В наступившей тишине запели кофейники. Сначала один и сразу за ним второй. Валерка взял еще щепотку кофе, пожевал и снова плюнул на пол.

– Изобилие, – изрек Черный, – делает человека свиньей.

– Это ты про кофе? – спросил Брусилов.

– Скорее, про водку. Человек не знает, сколько ему надо водки. И вообще не знает, чего и сколько ему надо. Поэтому изобилие делает человека свиньей.

– Человека нельзя сделать свиньей, – возразил Женька. – Человек – свинья по определению.

– Изыди отсюда, Евтушенский, – заворчал в ответ Валерка, – изыди, стихотворец хренов.

Это была ошибка. Женьке нельзя было напоминать, что он Евтушенский и, стало быть, стихотворец. Он тут же начинал читать свои вирши, особенно, если был пьян. А «Евтушенский» – это была Женькина кличка и одновременно поэтический псевдоним, который он сам себе придумал. Да и трудно было придумать иначе. Его настоящая фамилия была Вознесенко. Немыслимая фамилия, ошибка паспортистки, допущенная где-то в маленьком украинском городке на заре советской власти при выдаче документа Женькиному дедушке, разумеется, Вознесенскому. Получился Евгений Вознесенко. И внука назвали так же. Ну как еще он мог подписывать теперь свои стихи? Конечно, «Андрей Евтушенский».

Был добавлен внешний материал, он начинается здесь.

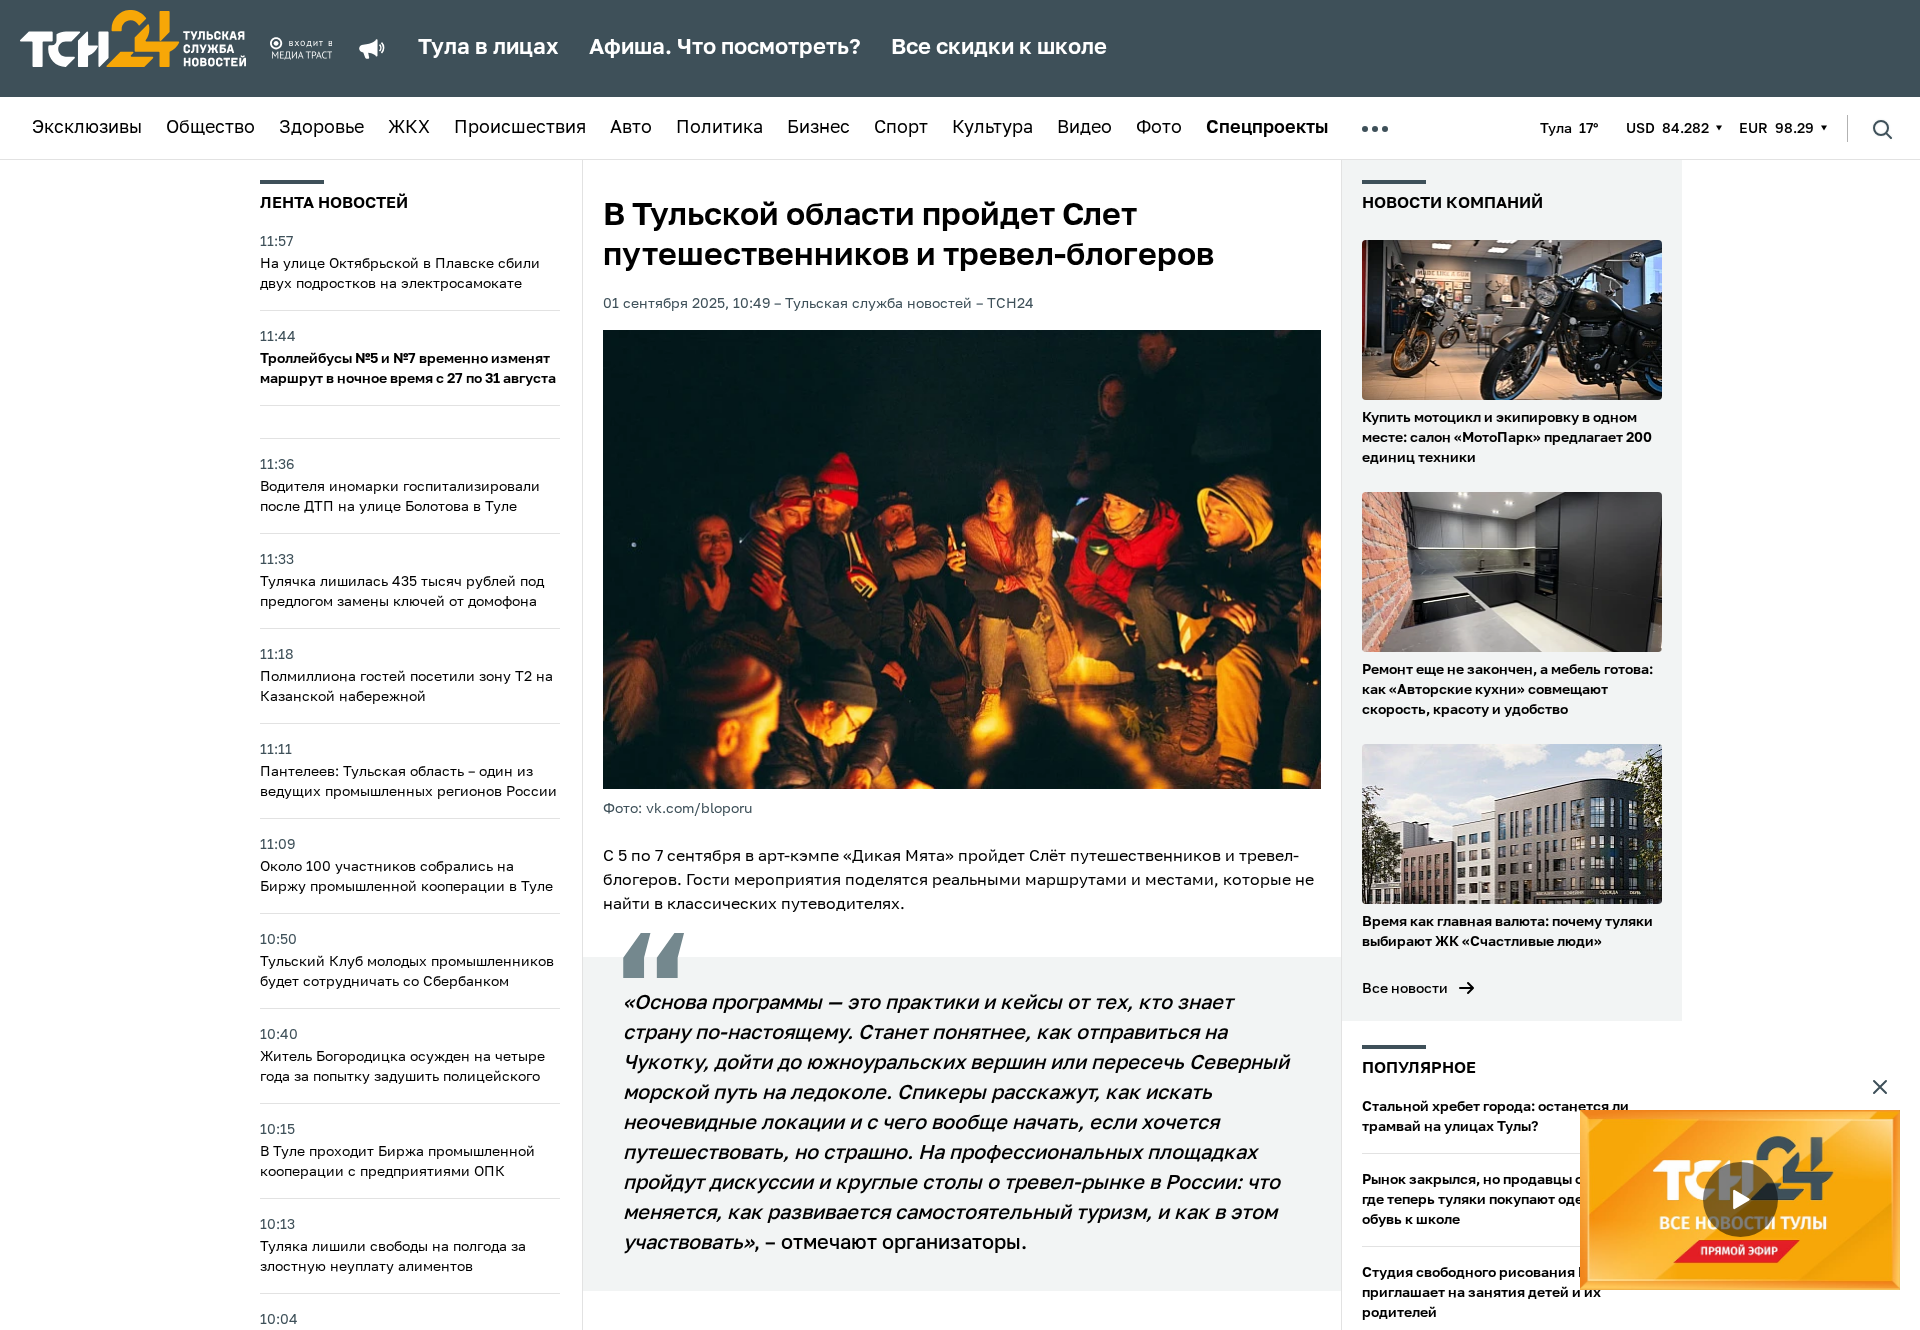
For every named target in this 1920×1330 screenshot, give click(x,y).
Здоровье (321, 128)
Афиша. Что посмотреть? (725, 48)
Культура (992, 128)
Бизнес (818, 128)
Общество (210, 128)
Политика (719, 128)
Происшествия (520, 128)
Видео (1084, 128)
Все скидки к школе (999, 48)
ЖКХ (409, 128)
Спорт (901, 128)
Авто (631, 128)
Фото (1159, 128)
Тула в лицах (488, 48)
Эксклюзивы (87, 128)
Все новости (1405, 989)
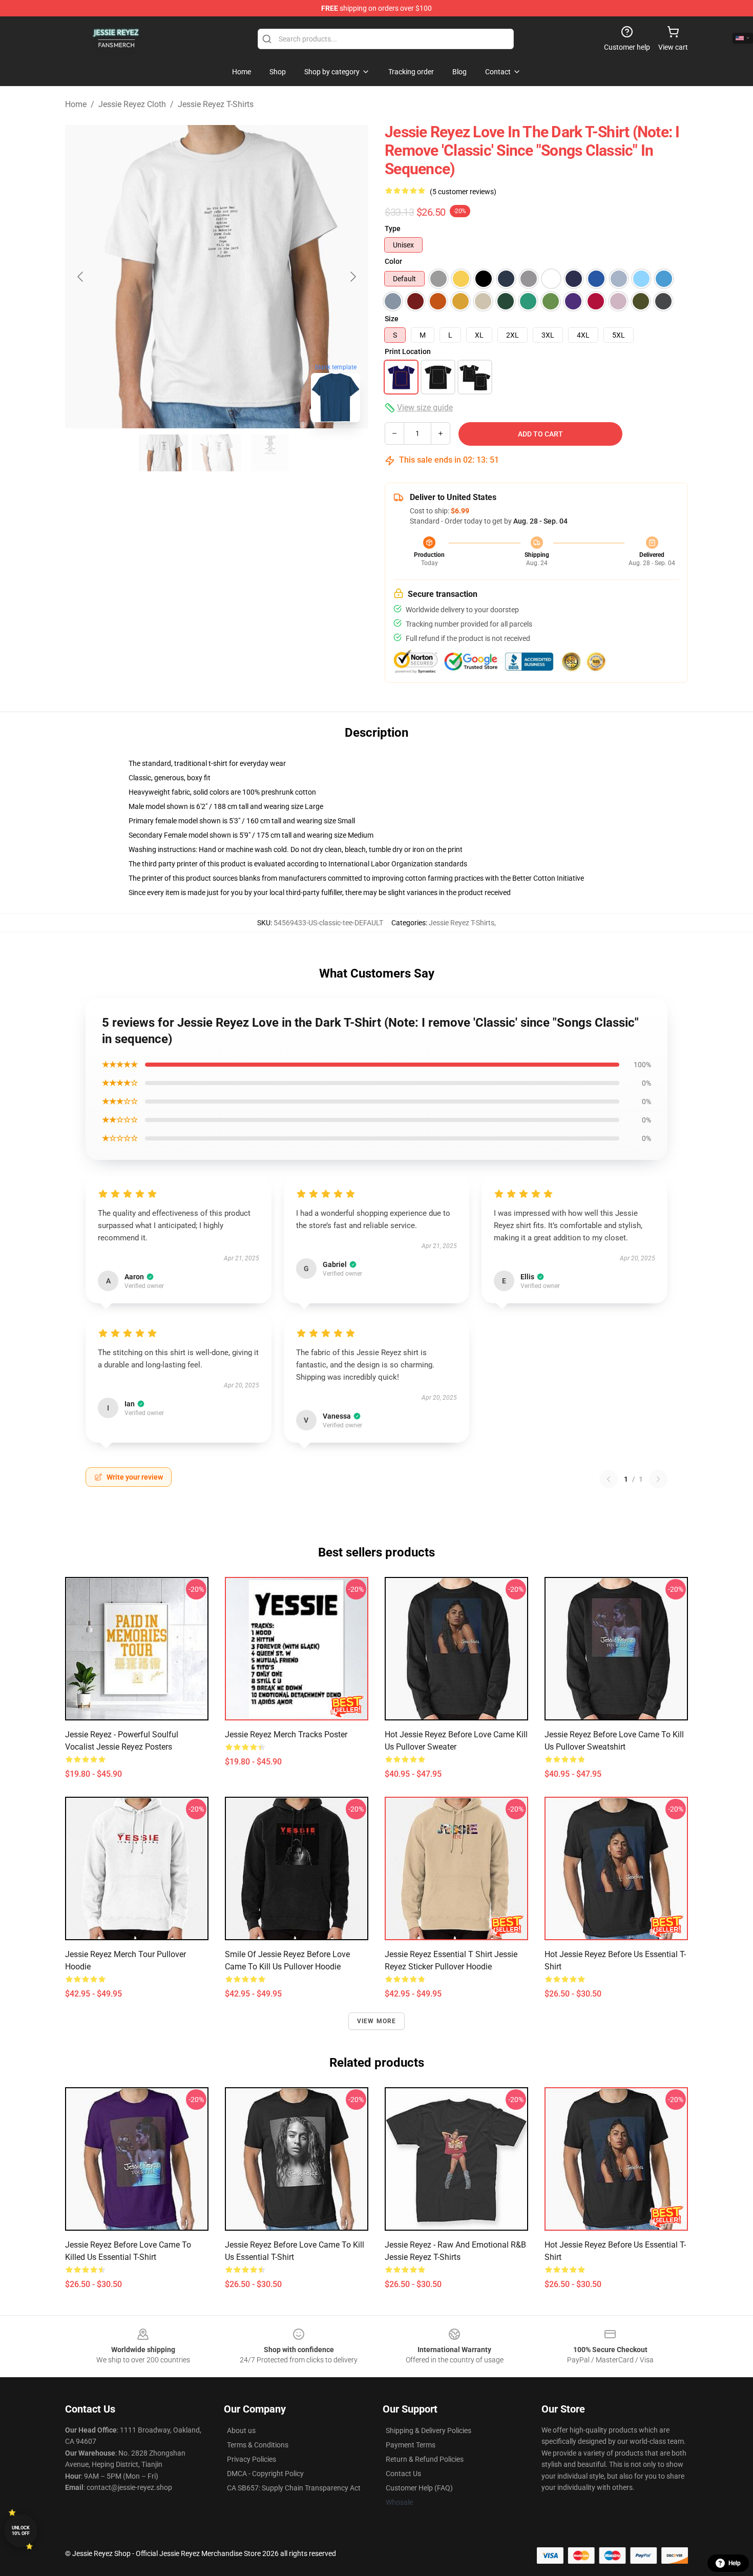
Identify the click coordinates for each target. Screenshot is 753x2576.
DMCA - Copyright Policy (265, 2473)
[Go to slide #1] (163, 452)
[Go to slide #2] (216, 452)
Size (392, 319)
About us (241, 2430)
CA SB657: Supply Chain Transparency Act (294, 2488)
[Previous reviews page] (608, 1479)
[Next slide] (352, 276)
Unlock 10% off (21, 2530)
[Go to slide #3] (270, 452)
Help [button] (734, 2563)
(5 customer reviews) (463, 192)
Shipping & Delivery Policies (428, 2430)
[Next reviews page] (658, 1479)
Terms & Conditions (257, 2445)
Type (393, 228)
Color (393, 261)
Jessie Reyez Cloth (132, 104)
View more (376, 2021)
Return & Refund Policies (425, 2459)
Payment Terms (410, 2445)
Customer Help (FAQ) (419, 2488)
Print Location (408, 351)
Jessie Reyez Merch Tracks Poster (286, 1734)
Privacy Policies (251, 2459)
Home (76, 104)
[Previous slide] (81, 276)
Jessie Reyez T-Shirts (216, 104)
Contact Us (403, 2473)
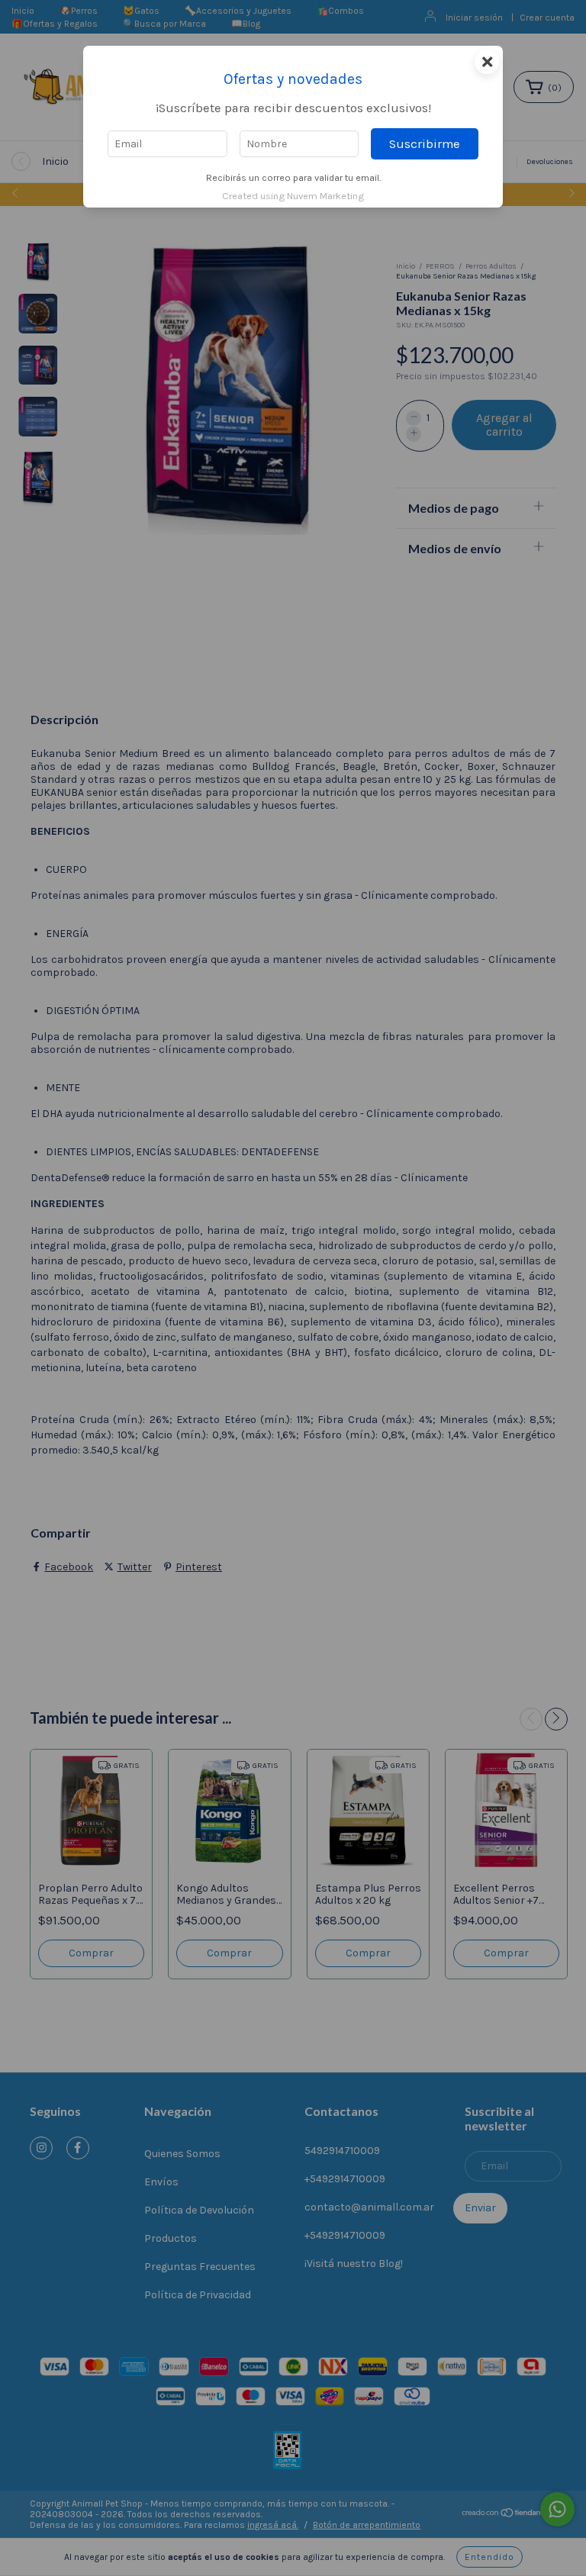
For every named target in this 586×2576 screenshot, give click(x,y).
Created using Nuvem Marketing (293, 195)
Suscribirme (424, 144)
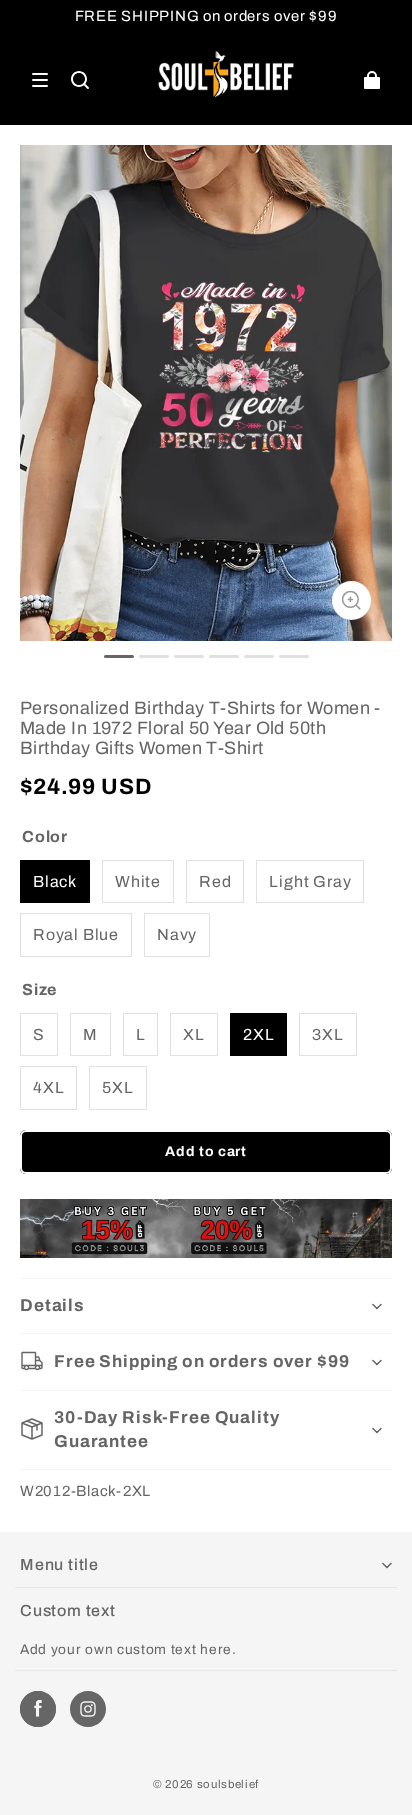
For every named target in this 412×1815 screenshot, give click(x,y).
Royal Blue (76, 934)
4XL (48, 1087)
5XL (117, 1087)
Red (215, 881)
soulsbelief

Женька поднялся, откинул со лба мокрую прядь волос и зловеще продекламировал:


Я – поэт уходящего
Полудохлого мира.
Я – проклятье ходячее!
Я – ходячая мина!

– Чучело ты ходячее, – отозвался Черный.

– Чучело… – задумчиво произнес Женька. – Чу-че-ло. Чучело отлично рифмуется с фамилией поэта Тютчева:


В прошлом маячит
Черное чучело.
Вижу иначе
Федора Тютчева.

– Абракадабра, – буркнул Валерка.

Женька его не слышал. Женька увлекся.

– Богатое слово – чучело, – говорил он.


Ты меня замучила,
Ты страшна, как чучело…

«Ну вот, – подумал Брусилов, – теперь на всю ночь вариации на тему „Чучело“… Человек – свинья… Ну, Женька-то треплется, конечно. Как всегда. А Черный? Этот говорил серьезно. Изобилие делает человека свиньей… Да нет, неправда. Не прав он. А где доказательства? Доказательств нету. На Западе основная проблема сегодня – проблема бездуховности. Ведь это ж факт? Факт. Потому что они зажрались. А у нас? В общем, тоже не особо богатая духовная жизнь. Но у нас еще слишком многого не хватает. Из жратвы. Так что о духовности думать некогда. Не до грибов. А вообще-то, мы больше всех в мире думаем и больше всех читаем. Неужели лишь потому, что жрать нечего? А потом, когда всего будет в достатке? Медленное превращение в свиней? Да нет, чепуха это. Че-пу-ха. Знаю, что чепуха, а объяснить не могу. Почему же я так уверен, что Черный не прав?»